Lofy offered an explanation as to why restaurants are particularly problematic in controlling the coronavirus. Outbreaks connected to a dining establishment “usually involve staff,” she said, and that poses a real challenge in tracing and limiting the spread. To determine what customers might have been exposed, state health officials would have to sort through receipts to see who ate in a place while an employee carrying the virus was on duty. Then each of those potential spreaders would have to be contacted, questioned about whom they may have contaminated, and urged to quarantine.  

Ironically, when Washington initially reopened its dining rooms, it imposed a requirement that restaurants maintain a log of who ate on premise at any given time and how they could be contacted. But that mandate was dropped because of the public’s concerns about privacy and operators’ objections to the paperwork nightmare it posed.

More optimism this time about a quick fix

Although state officials typically set an expiration date to the emergency shutdown orders they issued back in March and April, the reality was that they had no idea how long restaurant lockdowns would last.

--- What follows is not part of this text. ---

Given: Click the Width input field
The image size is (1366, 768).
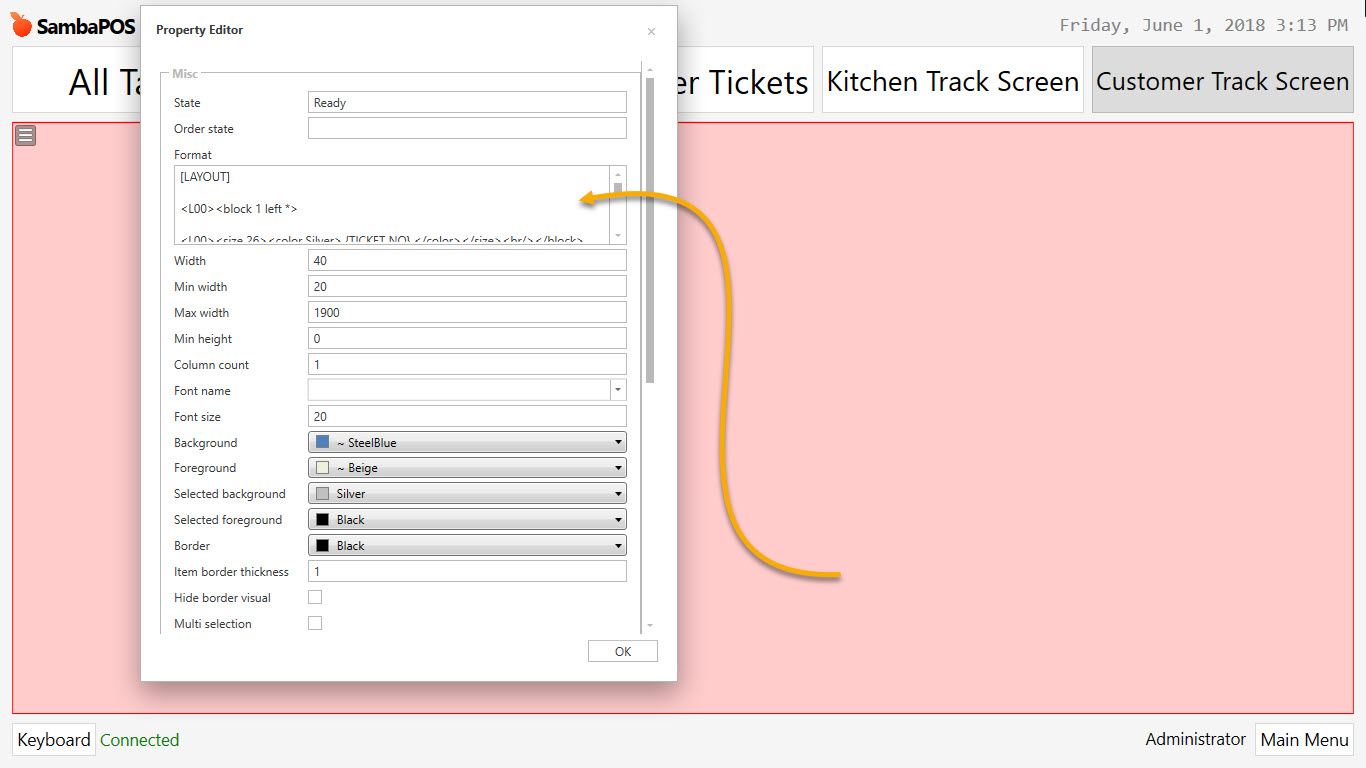Looking at the screenshot, I should click(466, 260).
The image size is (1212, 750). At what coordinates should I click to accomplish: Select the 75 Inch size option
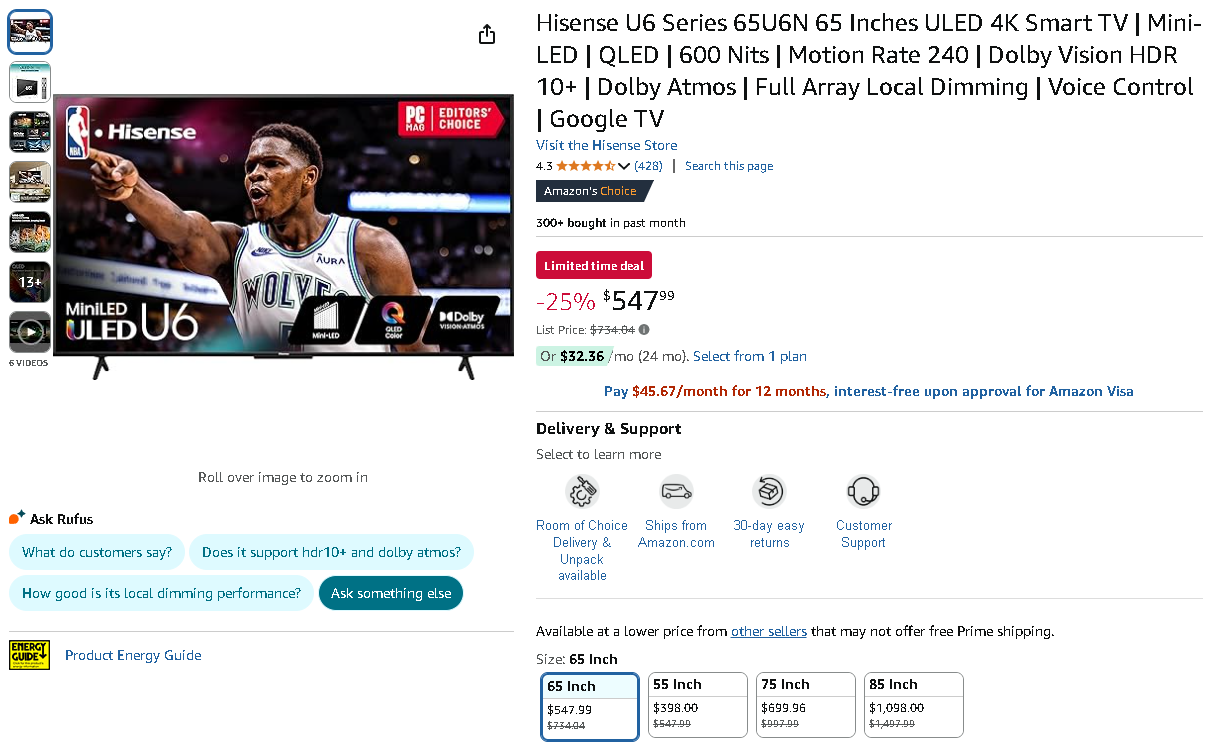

This time around, they’ve imposed very explicit timeframes for the dining-room reclosures, largely because of what’s been learned about COVID-19: Three weeks, in the instance of Michigan, and a month in the case of Washington. Oregon and New Mexico both set a two-week mark for a reassessment of the dining-room suspensions.

As Michigan Gov. Whitmer explained, a case of COVID-19 usually runs about three weeks from contamination to full-bloom symptoms. The states are essentially looking to avert one cycle of someone being contaminated with coronavirus and then transmitting the pathogen to others, and science is on their side.

Health officials’ expectations are also likely being colored by what’s happening elsewhere in the world.  A number of European nations have significantly lowered their infection rates in just two weeks by shutting restaurants, pubs, cafes and other hospitality outlets.